» **Task directions**: For each line below that contains the string "header", copy that line.
········
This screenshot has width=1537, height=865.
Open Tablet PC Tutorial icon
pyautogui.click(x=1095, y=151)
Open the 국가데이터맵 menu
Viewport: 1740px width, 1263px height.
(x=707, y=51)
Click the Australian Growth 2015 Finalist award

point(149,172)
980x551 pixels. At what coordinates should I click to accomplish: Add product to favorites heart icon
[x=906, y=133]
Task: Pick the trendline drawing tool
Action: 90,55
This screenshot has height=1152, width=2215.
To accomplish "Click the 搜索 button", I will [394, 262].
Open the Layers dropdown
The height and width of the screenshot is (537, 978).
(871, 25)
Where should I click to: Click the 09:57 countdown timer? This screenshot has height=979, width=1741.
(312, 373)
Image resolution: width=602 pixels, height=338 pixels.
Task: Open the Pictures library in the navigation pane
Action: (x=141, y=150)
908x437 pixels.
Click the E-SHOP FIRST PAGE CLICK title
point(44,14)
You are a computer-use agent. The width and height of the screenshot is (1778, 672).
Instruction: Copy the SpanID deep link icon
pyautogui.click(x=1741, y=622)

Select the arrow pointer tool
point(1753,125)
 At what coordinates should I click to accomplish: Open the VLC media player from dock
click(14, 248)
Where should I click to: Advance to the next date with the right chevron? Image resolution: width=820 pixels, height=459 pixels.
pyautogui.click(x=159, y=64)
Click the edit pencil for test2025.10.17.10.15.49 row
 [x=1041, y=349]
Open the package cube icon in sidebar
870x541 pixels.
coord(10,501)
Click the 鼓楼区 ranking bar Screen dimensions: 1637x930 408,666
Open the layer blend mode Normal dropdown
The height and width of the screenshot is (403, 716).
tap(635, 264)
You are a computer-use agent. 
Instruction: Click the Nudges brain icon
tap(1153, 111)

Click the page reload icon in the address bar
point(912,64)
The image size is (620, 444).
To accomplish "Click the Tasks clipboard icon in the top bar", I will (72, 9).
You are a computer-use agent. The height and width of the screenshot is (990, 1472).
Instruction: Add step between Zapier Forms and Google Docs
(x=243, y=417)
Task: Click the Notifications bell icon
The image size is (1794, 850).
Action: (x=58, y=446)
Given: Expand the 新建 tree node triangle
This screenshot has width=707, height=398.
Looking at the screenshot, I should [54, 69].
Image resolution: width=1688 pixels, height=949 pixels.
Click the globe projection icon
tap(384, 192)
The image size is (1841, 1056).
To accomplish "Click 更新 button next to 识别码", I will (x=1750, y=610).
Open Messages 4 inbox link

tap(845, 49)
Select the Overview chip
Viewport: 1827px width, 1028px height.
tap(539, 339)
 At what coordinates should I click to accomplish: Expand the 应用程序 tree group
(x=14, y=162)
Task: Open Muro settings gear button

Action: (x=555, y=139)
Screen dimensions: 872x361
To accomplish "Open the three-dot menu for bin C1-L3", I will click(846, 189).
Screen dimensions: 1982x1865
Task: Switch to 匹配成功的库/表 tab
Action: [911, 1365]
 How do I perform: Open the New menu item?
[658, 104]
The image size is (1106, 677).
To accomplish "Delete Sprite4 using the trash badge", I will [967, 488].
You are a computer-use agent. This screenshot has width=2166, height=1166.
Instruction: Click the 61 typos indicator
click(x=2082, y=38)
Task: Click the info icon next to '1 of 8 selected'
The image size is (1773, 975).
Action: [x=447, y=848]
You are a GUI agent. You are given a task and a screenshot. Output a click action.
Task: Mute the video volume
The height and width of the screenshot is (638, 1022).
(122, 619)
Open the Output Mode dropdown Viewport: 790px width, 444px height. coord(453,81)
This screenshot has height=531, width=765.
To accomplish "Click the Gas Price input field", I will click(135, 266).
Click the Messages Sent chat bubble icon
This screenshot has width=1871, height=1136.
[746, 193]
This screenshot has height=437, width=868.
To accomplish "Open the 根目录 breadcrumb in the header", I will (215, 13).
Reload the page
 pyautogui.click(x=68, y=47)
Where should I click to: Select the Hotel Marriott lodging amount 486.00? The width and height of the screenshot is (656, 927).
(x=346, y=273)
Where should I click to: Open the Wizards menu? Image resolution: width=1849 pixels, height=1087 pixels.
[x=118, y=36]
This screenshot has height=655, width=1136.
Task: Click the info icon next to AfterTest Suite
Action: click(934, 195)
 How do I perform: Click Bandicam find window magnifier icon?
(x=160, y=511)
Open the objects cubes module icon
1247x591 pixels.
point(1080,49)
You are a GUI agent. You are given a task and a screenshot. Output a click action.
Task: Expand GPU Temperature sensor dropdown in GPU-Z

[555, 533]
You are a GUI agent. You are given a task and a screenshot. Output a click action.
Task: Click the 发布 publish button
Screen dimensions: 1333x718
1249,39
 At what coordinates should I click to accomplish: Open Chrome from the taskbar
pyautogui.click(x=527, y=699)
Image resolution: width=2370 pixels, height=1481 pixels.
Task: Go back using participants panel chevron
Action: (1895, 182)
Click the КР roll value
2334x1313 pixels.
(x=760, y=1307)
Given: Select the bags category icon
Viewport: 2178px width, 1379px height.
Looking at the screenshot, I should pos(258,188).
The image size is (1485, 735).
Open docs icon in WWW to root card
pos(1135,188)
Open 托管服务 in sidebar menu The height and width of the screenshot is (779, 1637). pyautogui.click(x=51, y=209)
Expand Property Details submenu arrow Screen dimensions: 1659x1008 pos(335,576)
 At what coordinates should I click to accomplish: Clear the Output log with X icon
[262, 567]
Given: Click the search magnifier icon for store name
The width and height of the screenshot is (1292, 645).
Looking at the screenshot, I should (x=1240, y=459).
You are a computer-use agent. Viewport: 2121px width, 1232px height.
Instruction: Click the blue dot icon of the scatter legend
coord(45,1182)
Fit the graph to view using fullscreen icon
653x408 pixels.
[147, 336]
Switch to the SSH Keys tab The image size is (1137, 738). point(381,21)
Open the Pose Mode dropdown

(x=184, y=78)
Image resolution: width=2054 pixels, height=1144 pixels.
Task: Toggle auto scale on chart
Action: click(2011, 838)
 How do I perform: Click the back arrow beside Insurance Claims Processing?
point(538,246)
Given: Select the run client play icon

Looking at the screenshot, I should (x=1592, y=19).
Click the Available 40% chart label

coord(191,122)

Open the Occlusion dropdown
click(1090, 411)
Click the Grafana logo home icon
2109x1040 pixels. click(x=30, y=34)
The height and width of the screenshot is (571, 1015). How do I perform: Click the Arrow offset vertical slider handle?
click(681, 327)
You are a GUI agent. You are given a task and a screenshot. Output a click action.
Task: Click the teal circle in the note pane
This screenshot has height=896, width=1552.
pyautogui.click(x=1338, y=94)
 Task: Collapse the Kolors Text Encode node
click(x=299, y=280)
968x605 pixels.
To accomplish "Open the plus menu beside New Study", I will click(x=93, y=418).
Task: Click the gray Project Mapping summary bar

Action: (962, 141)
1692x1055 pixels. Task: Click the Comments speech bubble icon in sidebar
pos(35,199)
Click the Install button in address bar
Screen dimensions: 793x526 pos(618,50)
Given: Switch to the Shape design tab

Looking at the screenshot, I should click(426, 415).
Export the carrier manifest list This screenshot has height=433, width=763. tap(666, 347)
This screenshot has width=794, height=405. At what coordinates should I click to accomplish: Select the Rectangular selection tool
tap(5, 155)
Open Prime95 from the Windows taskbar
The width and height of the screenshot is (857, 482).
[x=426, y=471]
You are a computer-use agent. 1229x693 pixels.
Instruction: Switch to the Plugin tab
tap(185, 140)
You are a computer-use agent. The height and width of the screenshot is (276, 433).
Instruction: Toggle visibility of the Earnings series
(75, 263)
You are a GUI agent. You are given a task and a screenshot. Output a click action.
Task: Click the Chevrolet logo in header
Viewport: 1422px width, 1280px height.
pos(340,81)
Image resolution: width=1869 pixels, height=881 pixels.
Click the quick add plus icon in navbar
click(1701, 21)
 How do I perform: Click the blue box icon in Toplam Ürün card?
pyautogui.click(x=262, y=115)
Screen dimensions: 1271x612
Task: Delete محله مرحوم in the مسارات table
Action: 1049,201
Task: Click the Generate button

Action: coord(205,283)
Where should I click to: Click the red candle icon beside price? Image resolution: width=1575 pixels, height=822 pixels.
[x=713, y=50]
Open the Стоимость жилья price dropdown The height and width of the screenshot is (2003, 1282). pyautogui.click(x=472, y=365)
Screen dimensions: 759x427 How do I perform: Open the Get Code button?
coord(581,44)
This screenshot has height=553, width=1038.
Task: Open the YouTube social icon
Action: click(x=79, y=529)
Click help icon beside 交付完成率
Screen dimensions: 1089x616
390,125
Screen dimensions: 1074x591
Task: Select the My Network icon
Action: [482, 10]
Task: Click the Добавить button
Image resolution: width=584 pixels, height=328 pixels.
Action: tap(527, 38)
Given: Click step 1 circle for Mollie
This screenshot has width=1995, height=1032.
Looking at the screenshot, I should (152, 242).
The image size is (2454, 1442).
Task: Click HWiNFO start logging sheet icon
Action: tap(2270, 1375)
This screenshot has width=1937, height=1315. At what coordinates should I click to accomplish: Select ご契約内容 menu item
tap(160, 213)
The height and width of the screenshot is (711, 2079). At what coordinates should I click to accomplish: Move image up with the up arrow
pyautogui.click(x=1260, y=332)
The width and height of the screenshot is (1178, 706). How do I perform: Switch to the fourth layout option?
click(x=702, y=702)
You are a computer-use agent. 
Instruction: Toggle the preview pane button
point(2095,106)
········
» **Reply to the exercise**:
To accomplish "Open the 根目录 breadcrumb in the header", I will (215, 13).
Task: Click the Chevrolet logo in header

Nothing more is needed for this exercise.